• [YOUR INSTRUCTIONS] Print all of the data below verbatim, line by line, with nothing changed.

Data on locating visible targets

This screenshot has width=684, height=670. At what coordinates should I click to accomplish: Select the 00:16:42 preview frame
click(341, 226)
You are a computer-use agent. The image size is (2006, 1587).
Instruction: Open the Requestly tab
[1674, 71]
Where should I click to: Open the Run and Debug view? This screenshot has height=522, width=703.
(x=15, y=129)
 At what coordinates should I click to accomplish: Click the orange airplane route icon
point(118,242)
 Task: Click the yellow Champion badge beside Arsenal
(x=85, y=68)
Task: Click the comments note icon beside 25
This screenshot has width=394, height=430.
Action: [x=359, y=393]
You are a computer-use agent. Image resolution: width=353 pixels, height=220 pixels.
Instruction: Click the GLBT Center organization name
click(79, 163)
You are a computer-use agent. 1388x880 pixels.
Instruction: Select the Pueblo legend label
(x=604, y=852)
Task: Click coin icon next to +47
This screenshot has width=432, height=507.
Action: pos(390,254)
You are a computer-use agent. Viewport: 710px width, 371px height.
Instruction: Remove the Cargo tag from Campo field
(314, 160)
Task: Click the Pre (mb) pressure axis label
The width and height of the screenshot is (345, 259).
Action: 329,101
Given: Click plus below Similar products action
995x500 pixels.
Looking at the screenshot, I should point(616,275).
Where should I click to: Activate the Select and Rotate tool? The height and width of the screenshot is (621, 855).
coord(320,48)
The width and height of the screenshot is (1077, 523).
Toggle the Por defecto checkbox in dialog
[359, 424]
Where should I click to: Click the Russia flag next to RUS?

• [TASK ANSWER]
This screenshot has width=684, height=670. At what coordinates should I click to accomplish: Select the 00:16:42 preview frame
click(341, 226)
You are a computer-use agent. The image size is (2006, 1587).
Instruction: Open the Requestly tab
[1674, 71]
Where should I click to: Open the Run and Debug view? This screenshot has height=522, width=703.
(x=15, y=129)
 At what coordinates should I click to accomplish: Click the orange airplane route icon
point(118,242)
 Task: Click the yellow Champion badge beside Arsenal
(x=85, y=68)
Task: Click the comments note icon beside 25
This screenshot has width=394, height=430.
Action: [x=359, y=393]
You are a computer-use agent. Image resolution: width=353 pixels, height=220 pixels.
Instruction: Click the GLBT Center organization name
click(79, 163)
You are a computer-use agent. 1388x880 pixels.
Instruction: Select the Pueblo legend label
(x=604, y=852)
Task: Click coin icon next to +47
This screenshot has width=432, height=507.
Action: pos(390,254)
You are a computer-use agent. Viewport: 710px width, 371px height.
Instruction: Remove the Cargo tag from Campo field
(314, 160)
Task: Click the Pre (mb) pressure axis label
The width and height of the screenshot is (345, 259).
Action: 329,101
Given: Click plus below Similar products action
995x500 pixels.
Looking at the screenshot, I should point(616,275).
Where should I click to: Activate the Select and Rotate tool? The height and width of the screenshot is (621, 855).
coord(320,48)
The width and height of the screenshot is (1077, 523).
Toggle the Por defecto checkbox in dialog
[359, 424]
Where should I click to: Click the Russia flag next to RUS?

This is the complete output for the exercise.